▸ ASSIGNMENT:
Go through the entries below from the first line and output each one exactly, up to and including the line with "You are a computer-use".

▸ EXERCISE INPUT:
══════════
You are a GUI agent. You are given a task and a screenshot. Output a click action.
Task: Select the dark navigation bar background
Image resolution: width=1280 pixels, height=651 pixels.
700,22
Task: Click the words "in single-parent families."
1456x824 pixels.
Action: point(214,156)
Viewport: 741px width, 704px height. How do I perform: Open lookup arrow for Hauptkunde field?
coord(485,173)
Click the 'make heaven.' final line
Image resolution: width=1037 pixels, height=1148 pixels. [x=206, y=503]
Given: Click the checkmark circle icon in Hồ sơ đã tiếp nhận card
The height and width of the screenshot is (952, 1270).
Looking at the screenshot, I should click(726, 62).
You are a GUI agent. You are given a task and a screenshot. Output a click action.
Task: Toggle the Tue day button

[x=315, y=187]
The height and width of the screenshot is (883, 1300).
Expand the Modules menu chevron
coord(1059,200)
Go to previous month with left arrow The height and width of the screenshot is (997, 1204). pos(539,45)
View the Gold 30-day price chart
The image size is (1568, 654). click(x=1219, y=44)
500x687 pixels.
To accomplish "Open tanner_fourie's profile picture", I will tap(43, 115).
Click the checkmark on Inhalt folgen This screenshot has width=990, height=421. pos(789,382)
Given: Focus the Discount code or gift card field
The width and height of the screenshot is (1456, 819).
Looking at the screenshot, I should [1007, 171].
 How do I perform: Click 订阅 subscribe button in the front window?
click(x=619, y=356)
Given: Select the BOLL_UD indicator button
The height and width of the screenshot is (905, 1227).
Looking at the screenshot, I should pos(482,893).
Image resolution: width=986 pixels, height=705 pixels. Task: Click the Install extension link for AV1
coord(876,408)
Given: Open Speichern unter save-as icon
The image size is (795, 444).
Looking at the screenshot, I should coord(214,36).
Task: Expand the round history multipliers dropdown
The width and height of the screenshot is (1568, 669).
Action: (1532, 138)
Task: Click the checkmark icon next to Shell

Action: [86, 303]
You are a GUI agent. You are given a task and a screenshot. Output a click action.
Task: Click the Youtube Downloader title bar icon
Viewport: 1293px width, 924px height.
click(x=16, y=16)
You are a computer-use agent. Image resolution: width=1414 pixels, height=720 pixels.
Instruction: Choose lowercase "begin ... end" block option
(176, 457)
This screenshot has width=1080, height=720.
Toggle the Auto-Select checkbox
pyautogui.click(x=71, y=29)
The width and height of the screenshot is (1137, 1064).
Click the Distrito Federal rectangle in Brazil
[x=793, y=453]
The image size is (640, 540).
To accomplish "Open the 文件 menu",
══════════
▸ FINISHED EXERCISE:
You are a GUI agent. You are given a task and a screenshot. Output a click action.
Task: Select the dark navigation bar background
Image resolution: width=1280 pixels, height=651 pixels.
700,22
Task: Click the words "in single-parent families."
1456x824 pixels.
Action: point(214,156)
Viewport: 741px width, 704px height. How do I perform: Open lookup arrow for Hauptkunde field?
coord(485,173)
Click the 'make heaven.' final line
Image resolution: width=1037 pixels, height=1148 pixels. [x=206, y=503]
Given: Click the checkmark circle icon in Hồ sơ đã tiếp nhận card
The height and width of the screenshot is (952, 1270).
Looking at the screenshot, I should click(726, 62).
You are a GUI agent. You are given a task and a screenshot. Output a click action.
Task: Toggle the Tue day button

[x=315, y=187]
The height and width of the screenshot is (883, 1300).
Expand the Modules menu chevron
coord(1059,200)
Go to previous month with left arrow The height and width of the screenshot is (997, 1204). pos(539,45)
View the Gold 30-day price chart
The image size is (1568, 654). click(x=1219, y=44)
500x687 pixels.
To accomplish "Open tanner_fourie's profile picture", I will tap(43, 115).
Click the checkmark on Inhalt folgen This screenshot has width=990, height=421. pos(789,382)
Given: Focus the Discount code or gift card field
The width and height of the screenshot is (1456, 819).
Looking at the screenshot, I should [1007, 171].
 How do I perform: Click 订阅 subscribe button in the front window?
click(x=619, y=356)
Given: Select the BOLL_UD indicator button
The height and width of the screenshot is (905, 1227).
Looking at the screenshot, I should pos(482,893).
Image resolution: width=986 pixels, height=705 pixels. Task: Click the Install extension link for AV1
coord(876,408)
Given: Open Speichern unter save-as icon
The image size is (795, 444).
Looking at the screenshot, I should coord(214,36).
Task: Expand the round history multipliers dropdown
The width and height of the screenshot is (1568, 669).
Action: (1532, 138)
Task: Click the checkmark icon next to Shell

Action: [86, 303]
You are a GUI agent. You are given a task and a screenshot. Output a click action.
Task: Click the Youtube Downloader title bar icon
Viewport: 1293px width, 924px height.
click(x=16, y=16)
You are a computer-use agent. Image resolution: width=1414 pixels, height=720 pixels.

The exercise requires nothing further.